Initially, however, the number of cars coming out of China will be a tiny drop in a very large bucket - only about 17,000 cars will be coming in 2011, the first year of their sale here, reports Automotive News. By 2014 that number will triple to over 51,000, but that's still just a small fraction of GM's annual sales totals in the U.S. These figures come out of a planning document being distributed to U.S. legislators.

The idea of a Chinese-made car might be off-putting to some U.S. buyers, but those same buyers would do well to evaluate what else in their daily lives is made in and imported from China. Given the nature of the U.S. economy, it's likely that a majority, or at least a significant minority, of the products in any given household have their origins in China.

Those products, driven by consumer demand, ostensibly combine a good blend of low cost and high value, so why not apply the same process to cars?

The UAW, meanwhile, is not happy with the decision, saying, "GM should not be taking taxpayers' money simply to finance the outsourcing of jobs to other countries," in a letter penned by legislative director Alan Reuther.

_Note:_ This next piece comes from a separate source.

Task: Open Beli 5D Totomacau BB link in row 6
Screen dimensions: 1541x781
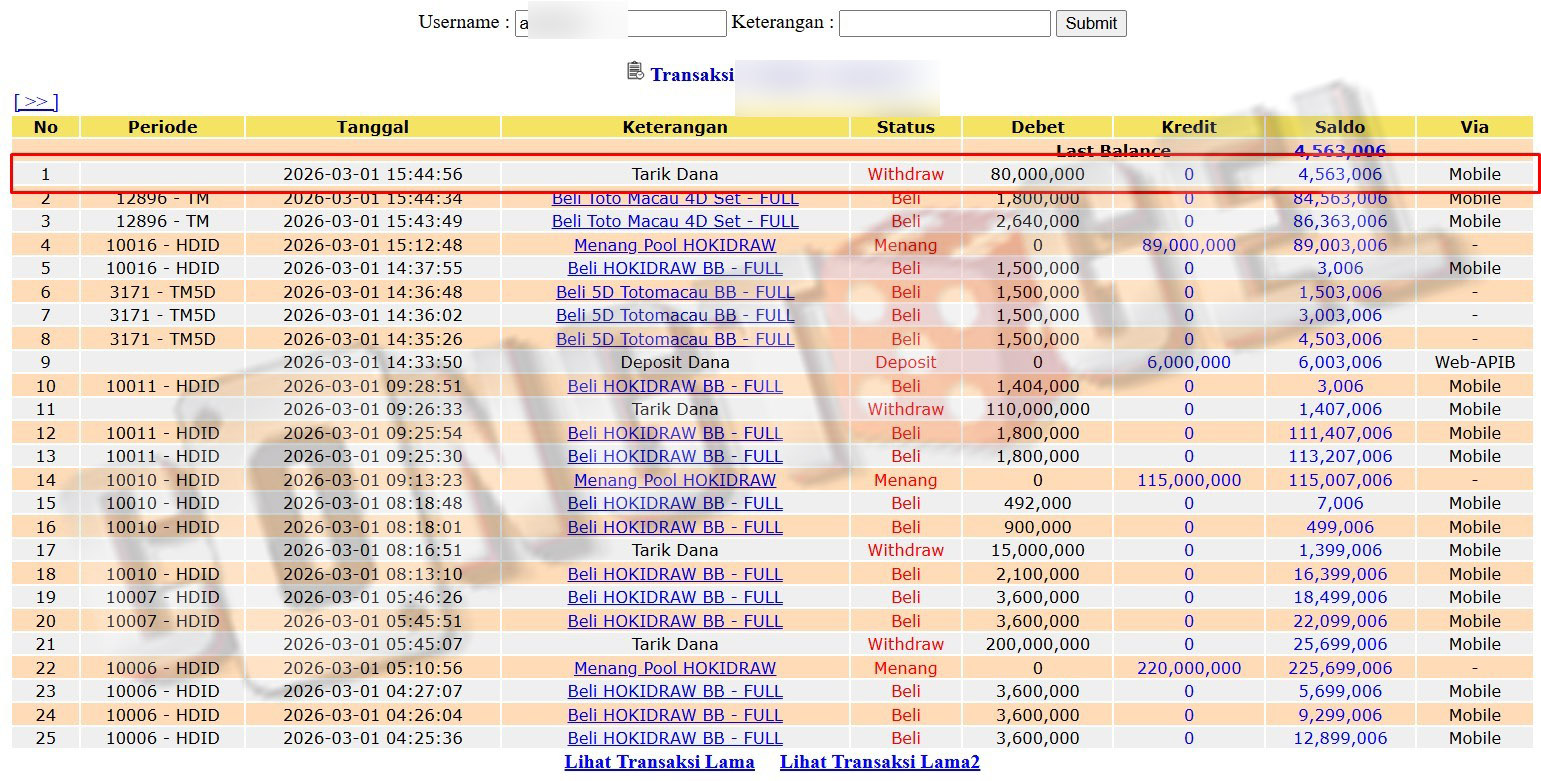Action: point(675,292)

The point is a valid one, and one likely to resonate with the American public as well.

Along with the rise in Chinese-made vehicles for U.S. sale, Mexican-made cars and trucks would increase significantly as well, from the current 317,000 to 501,000 by 2014, while cars made in South Korea for the American market would increase almost five-fold from 36,000 to 157,000 by 2014.

Which cars will be made in China isn't yet clear, but given the Chinese market's affinity for the Buick brand, it might make sense to leverage that into a production run that could satisfy both the American market and the rapidly expanding Chinese market with a car like the new LaCrosse.